CD138 expression was found to decrease under hypoxic condition compared to normoxic condition in 24 hrs in culture of RPMI 8226 and in 48 hrs in KMS-12-BM when examined with flow cytometry. Real time RT-PCR analysis revealed that CD138 expression was down-regulated under hypoxic condition, indicating that CD138 was down-regulated at transcriptional level. Gene expressions of IRF4, PRDM1 and XBP1, known as plasma cell specific transcription factors, were down-regulated under hypoxic condition compared to those under normoxic condition. Western blot and flow cytometry analysis showed IRF4 was also down-regulated under hypoxic condition. Interestingly, the decreased CD138 expression rendered under hypoxic condition recovered when they were placed under normoxic condition along with an increase of IRF4 expression.

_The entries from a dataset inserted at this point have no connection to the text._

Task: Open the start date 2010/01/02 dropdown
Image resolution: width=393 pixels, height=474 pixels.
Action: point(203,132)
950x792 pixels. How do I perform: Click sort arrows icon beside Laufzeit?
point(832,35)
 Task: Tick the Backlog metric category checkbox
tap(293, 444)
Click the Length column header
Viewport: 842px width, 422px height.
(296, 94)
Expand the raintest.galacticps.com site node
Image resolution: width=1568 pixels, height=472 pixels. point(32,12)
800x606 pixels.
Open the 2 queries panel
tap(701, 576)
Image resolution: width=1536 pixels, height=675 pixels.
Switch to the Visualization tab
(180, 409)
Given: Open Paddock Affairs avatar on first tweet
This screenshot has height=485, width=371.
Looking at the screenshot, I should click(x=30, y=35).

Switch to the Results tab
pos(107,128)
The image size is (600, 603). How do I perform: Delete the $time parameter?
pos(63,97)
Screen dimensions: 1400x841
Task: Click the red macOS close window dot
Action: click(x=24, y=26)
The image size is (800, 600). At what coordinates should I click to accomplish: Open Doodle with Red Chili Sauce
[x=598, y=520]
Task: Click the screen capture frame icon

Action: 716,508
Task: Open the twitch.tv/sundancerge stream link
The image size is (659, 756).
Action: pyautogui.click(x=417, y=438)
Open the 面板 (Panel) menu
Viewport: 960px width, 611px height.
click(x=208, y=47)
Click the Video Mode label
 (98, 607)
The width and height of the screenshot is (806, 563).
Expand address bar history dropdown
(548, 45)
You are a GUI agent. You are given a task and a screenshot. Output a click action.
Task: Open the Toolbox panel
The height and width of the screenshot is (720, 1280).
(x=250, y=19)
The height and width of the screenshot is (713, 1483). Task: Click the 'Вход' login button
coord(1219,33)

We conclude that hypoxia induces down regulation of CD138 in myeloma cells, accompanying with decreased expressions of IRF4, PRDM1 and XBP1. The present data together with our previous finding that reduced CD138 expression is frequently seen in patients with relapsed/progressive diseases suggest that the microenvironment of myeloma cells in patients with relapsed/progressive diseases may be more hypoxic comparing to that at diagnosis. Since IRF4 is a master transcription factor required for the maturation of plasma cells, the hypoxia-induced down-regulation of IRF4 suggests phenotypic shift from mature to immature state, which resembles to the report demonstrating a shift of disease status by hypoxia to more aggressive and immature phenotypes in solid tumors (Axelson et al. Semin Cell Dev Biol. 2005; 16: 554–563). Since IRF4 is also important as a target of IMiDs, further analysis of CD138-negative myeloma cells might contribute not only to better understanding of disease progression but also to drug resistance mechanisms.

No relevant conflicts of interest to declare.